The software business has radically altered our way of life by affecting practically every aspect of it. The growth of the software industry is a result of users' rising needs for customization and convenience. The tech industry has a significant positive impact on employment, exports, economic growth, and global trade. More “intelligent” products and apps will be created in the next few years, including watches, cars, home appliances, and even eyewear. As a result, Forrester Research predicts that the market for software products will keep expanding and improving. The software industry generates more than a trillion dollars annually in the US alone. The annual salaries of software developers are more than twice as high as those of all other US employees. According to IBEF figures, the predicted costs for packaged applications are visible in the BRIC countries of Brazil, Russia, India, and China. About 8% of India's GDP comes from the country's software sector (Naseem et al., 2021; Shaukat et al., 2018). Around 200 billion USD in revenue is generated by the sector, of which 150 USD comes from exports. The software sector has generated 12 million prospects for indirect employment in addition to 4 million direct positions.

Software development is a dynamic process that advances continuously to address the various business needs of its clients and end users. Many SMEs (small and medium enterprises) in India have benefited from the inclusion of the software industry, which also supports the formal economy. It has helped to digitise a number of industries, including banking and rail. The list of features that every system must have in order to meet client expectations is a well-defined requirement. The successful completion of software projects depends heavily on the effective management of these requirements. A proactive methodology is a better strategy for risk assessments. Early on in the software development process, it can be challenging to identify these risk-related requirements. To analyse and evaluate these requirements, a team of software domain specialists is needed. These hazards must be foreseen in advance for software development to be successful. For the prediction of risks in the requirements, a method comprising software requirement risks is necessary. These requirement-based hazards are currently predicted, classified, and prioritised using methods that are not based on formal modelling methodologies (Letier et al., 2014).

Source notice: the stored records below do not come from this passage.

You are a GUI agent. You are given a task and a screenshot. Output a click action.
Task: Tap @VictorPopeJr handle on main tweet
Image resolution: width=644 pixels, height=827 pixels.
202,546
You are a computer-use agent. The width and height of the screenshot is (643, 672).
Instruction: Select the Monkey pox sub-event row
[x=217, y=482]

Risk management in software development includes risk assessments as a crucial component. They are informal, highly subjective assessments made by a risk group or team. The benefit of having a team of requirement specialists conduct this analysis is not available for all software projects. As they are labour-intensive and extremely subjective, the risk assessment techniques that are now available have a significant likelihood of being inaccurate. The popular abbreviation VUCA stands for volatility, uncertainty, complexity, and ambiguity. The literature demonstrates that VUCA elements have been repeatedly found and are acknowledged to have had the greatest impact on the software sector. The study's objectives are to pinpoint the variables that influence software development, investigate different risk factors, and examine how VUCA risks are related to one another. Additionally, it intends to provide a framework with artificial intelligence that can control VVCA risks early on and successfully utilise a number of methods (Haribalaji et al., 2021; Sampath et al., 2022).

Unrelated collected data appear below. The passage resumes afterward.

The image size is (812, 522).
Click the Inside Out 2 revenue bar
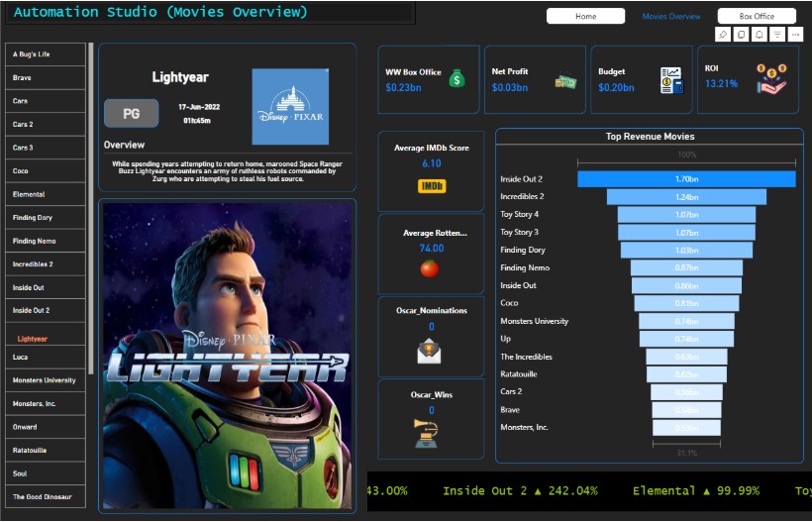(686, 179)
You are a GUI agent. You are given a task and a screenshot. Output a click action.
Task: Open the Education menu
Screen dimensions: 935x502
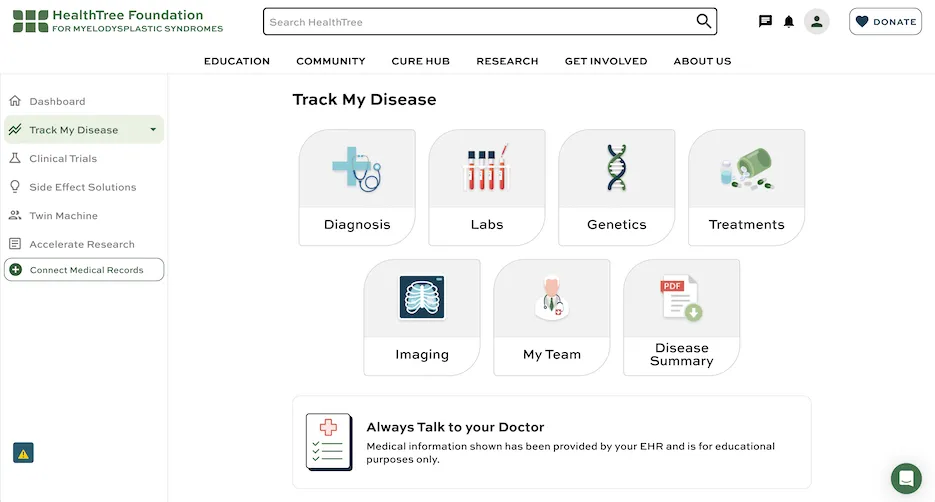(x=237, y=61)
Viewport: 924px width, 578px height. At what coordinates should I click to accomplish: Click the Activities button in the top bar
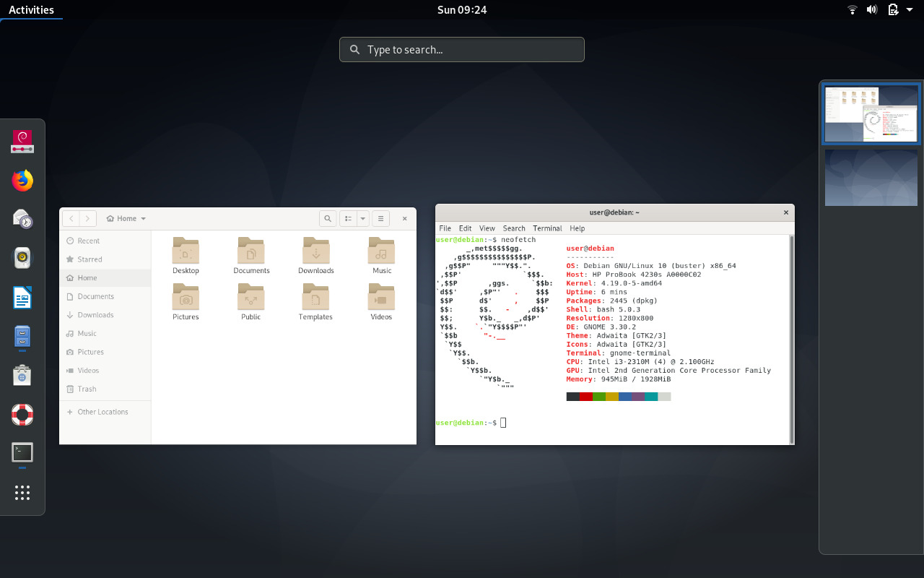(x=31, y=9)
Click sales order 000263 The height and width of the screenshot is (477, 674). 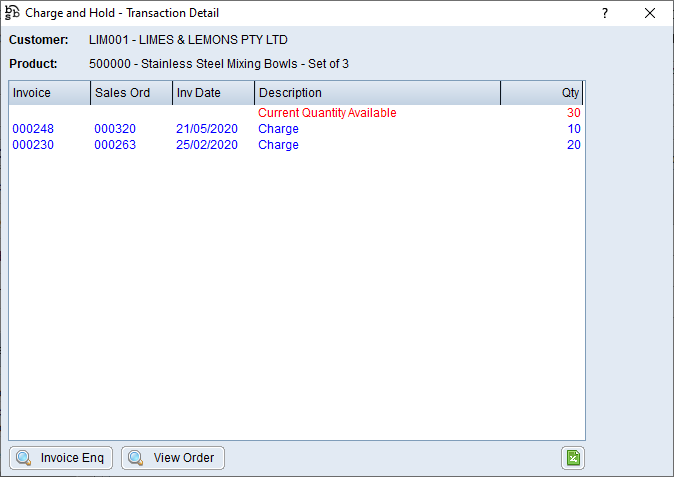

The requirement engineering phase is the cornerstone of all software initiatives. Any software is developed based on the analysis of the requirements and the agreement between the businesses. One of the key elements affecting the project's time, money, and quality is successfully completing the requirement elicitation process. Requirement risk is defined as the degree of uncertainty between the users' expectations and the system's perceived requirements. A technique for examination that is primarily anticipated to identify writing that is relevant to a certain research area is the review or survey of the literature. A number of studies and comparisons of alternative methodologies have been conducted in recent years, with various performance factors related to software requirement risks being considered. A significant portion of the GDP of many nations, including India, is contributed by the software industry. The complexity of the programme is also increased by the density of its products. In India's software industry, a significant number of projects have encountered difficulties or failed during the past few years (Demirel and Das, 2018; Marasco, 2007).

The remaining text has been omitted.